The registered manager explained to us that they managed their time to allow them to attend a local provider meeting, had good working relationships with the local authority and had offered assistance to other homes in caring for people with challenging behaviour. A staff member we spoke to said, "We take feedback and share information with visiting health professionals, such as social workers."

We attended a multi-disciplinary meeting (MDT) that was held weekly at the service and was attended by a variety of partners such as a pharmacist, GP, mental health nurse and an advanced nurse practitioner. The meeting enabled each unit of the service to discuss any concerns or follow up on actions from previous meetings. There was opportunity for all to have input, staff did not talk over each other or ignore any views. The meeting was respectful and feedback we received from partners was it was a productive MDT, there was a good response from the staff team to any input professionals raised and peoples views and opinions were listened to.

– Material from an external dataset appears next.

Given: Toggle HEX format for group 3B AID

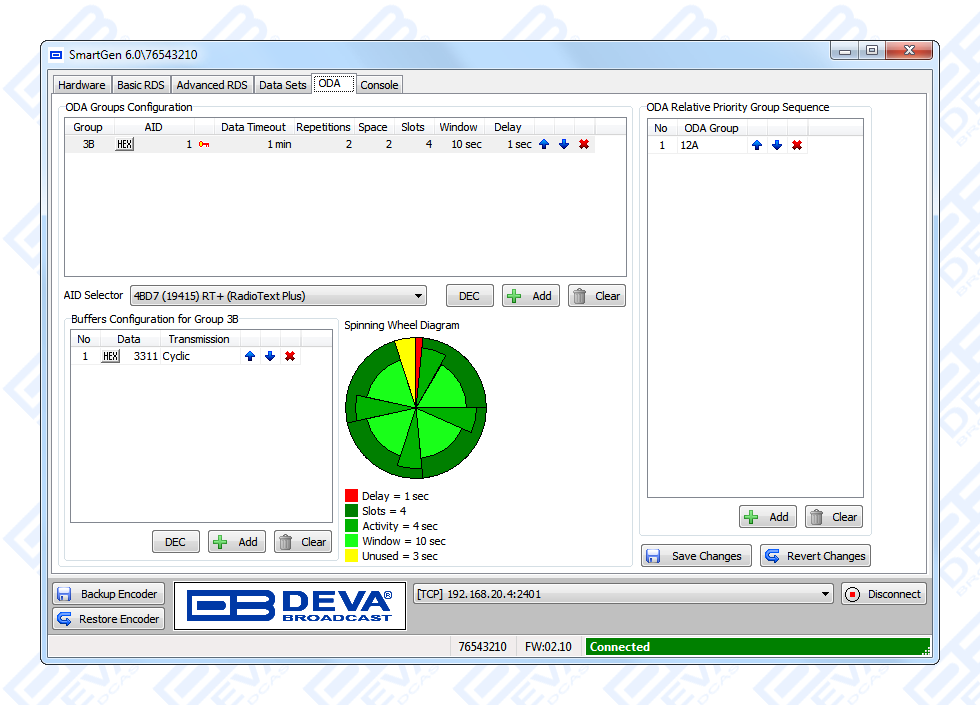Looking at the screenshot, I should tap(124, 145).
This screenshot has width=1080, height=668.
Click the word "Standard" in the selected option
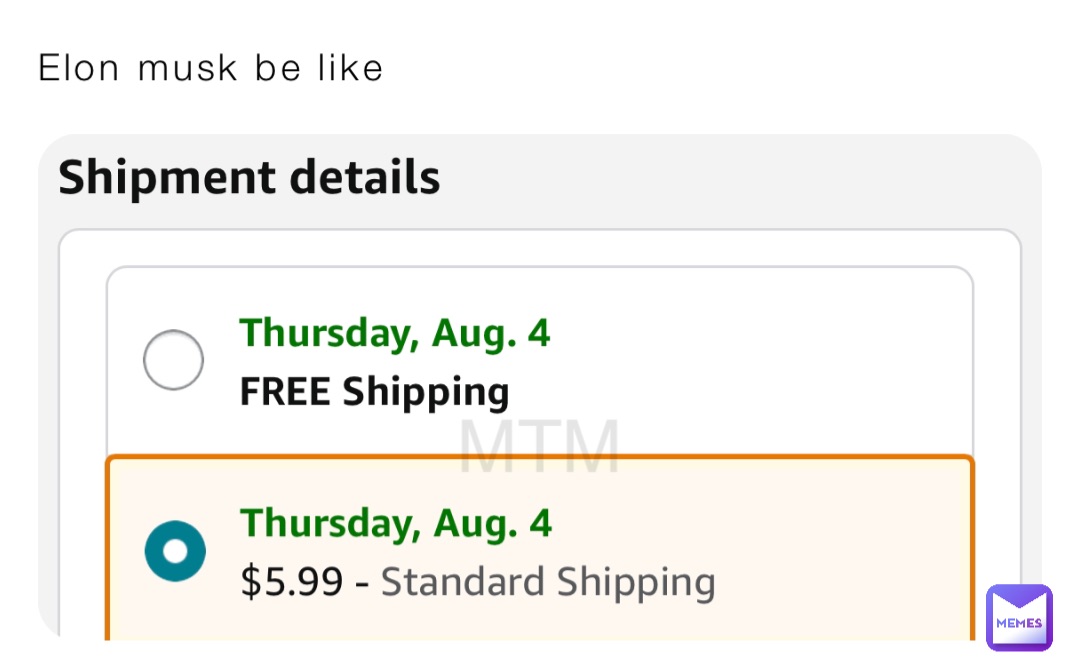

The service worked in conjunction with other health professionals to ensure people's needs were being met and care was appropriately co-ordinated with everyone involved. Transitions were planned and there was a regular multidisciplinary meeting each week were people's needs and views were discussed. This meeting participants told us, "The teams are good at implementing agreed strategies for residents" and "The staff are very dedicated."

Learning, improvement and innovation

Score: 3

Debriefs and lessons learnt were shared with staff following accidents and incidents including with night staff. The registered manager told us, "I have worked nights to try and include night staff more." This included learnings from interventions and when providing CPR. This information was also discussed during handover meetings. The registered manager had also introduced an initiative called "Flamingo" to help staff communicate to each other or a leader if they felt overwhelmed and needed assistance to keep someone safe.

We saw systems were in place for learning lessons from event at the service.